- **AIM**: Turn the entries, from the first line through the line containing "pos(466,101)", into a numbered list with one line per item. Skip blank lines and omit the pictures.

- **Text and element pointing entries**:
━━━
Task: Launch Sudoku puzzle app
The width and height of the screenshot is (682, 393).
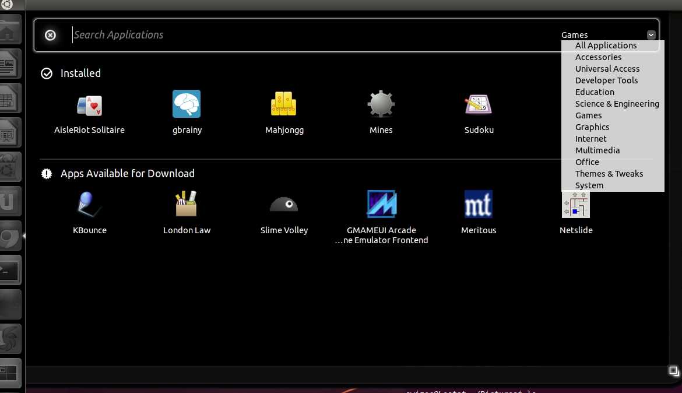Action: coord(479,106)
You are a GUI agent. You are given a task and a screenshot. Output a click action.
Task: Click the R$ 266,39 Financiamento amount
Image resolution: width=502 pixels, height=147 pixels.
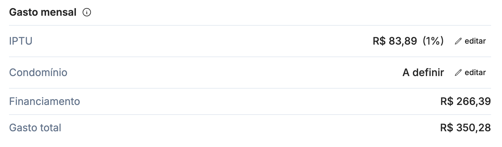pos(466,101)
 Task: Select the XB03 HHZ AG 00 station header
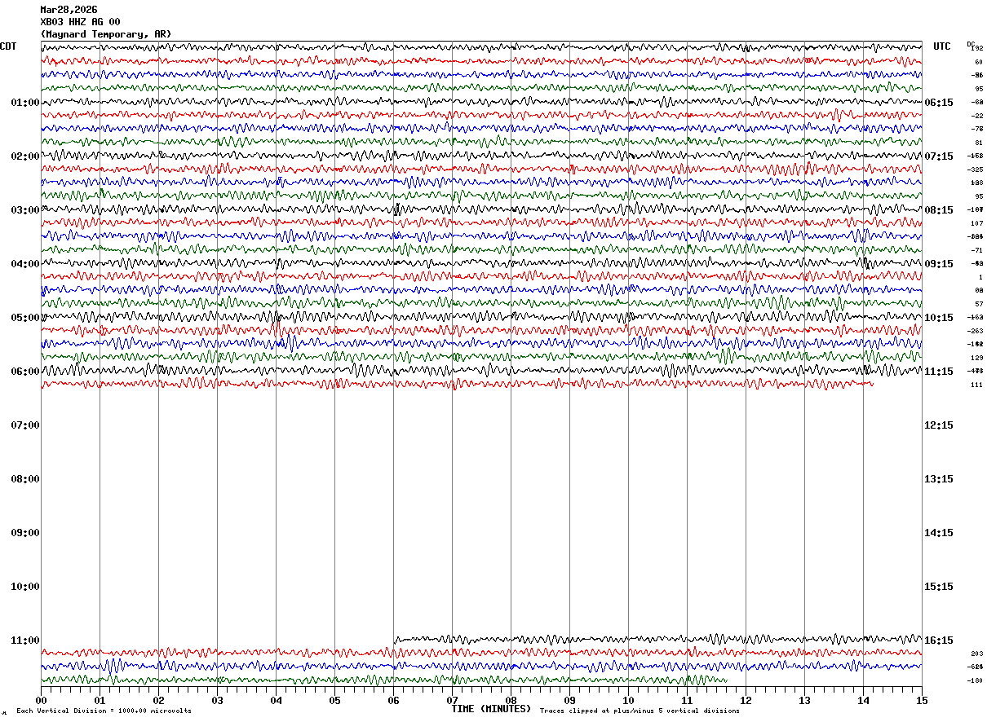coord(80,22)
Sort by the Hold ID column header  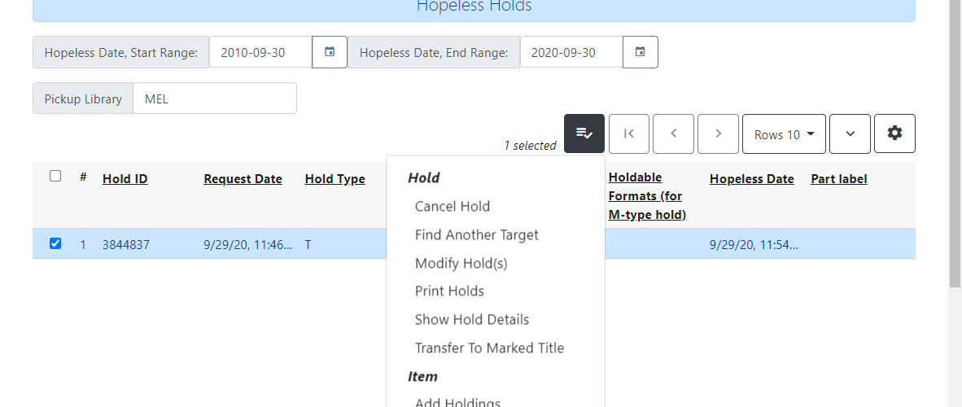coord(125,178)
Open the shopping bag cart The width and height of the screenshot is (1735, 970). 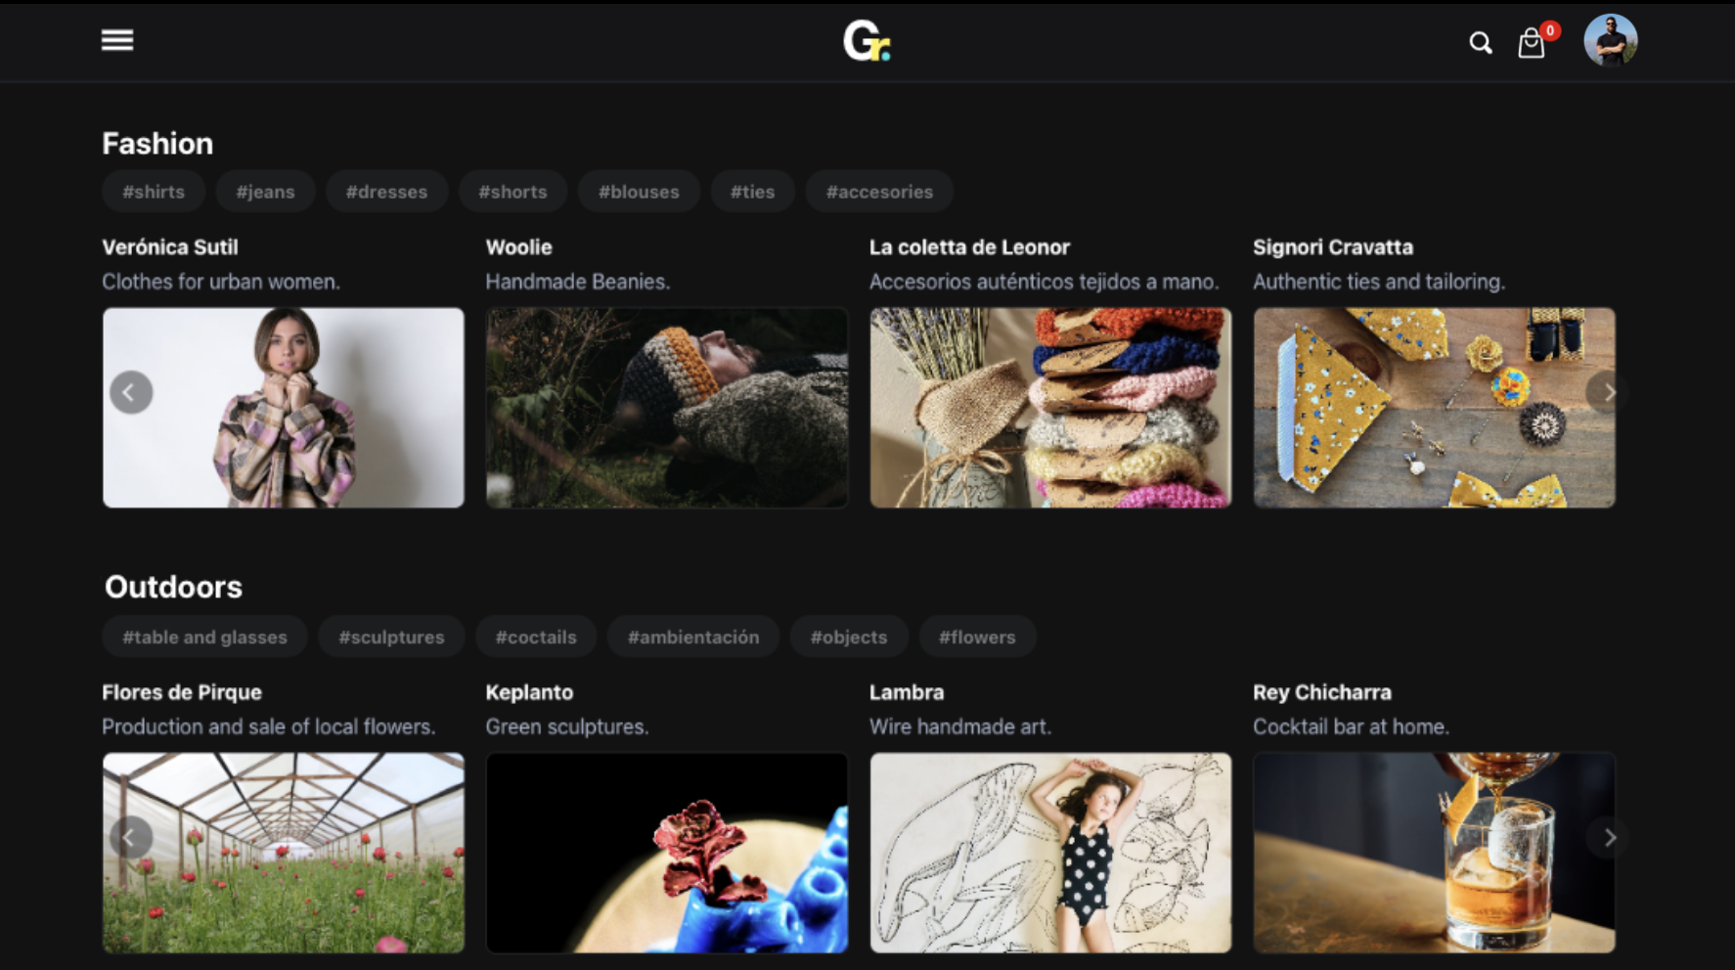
━━━
- **WRITTEN RESPONSE**:
1. Task: Launch Sudoku puzzle app
2. The width and height of the screenshot is (682, 393).
3. Action: coord(479,106)
4. You are a GUI agent. You are given a task and a screenshot. Output a click action.
5. Task: Click the R$ 266,39 Financiamento amount
6. Image resolution: width=502 pixels, height=147 pixels.
7. pos(466,101)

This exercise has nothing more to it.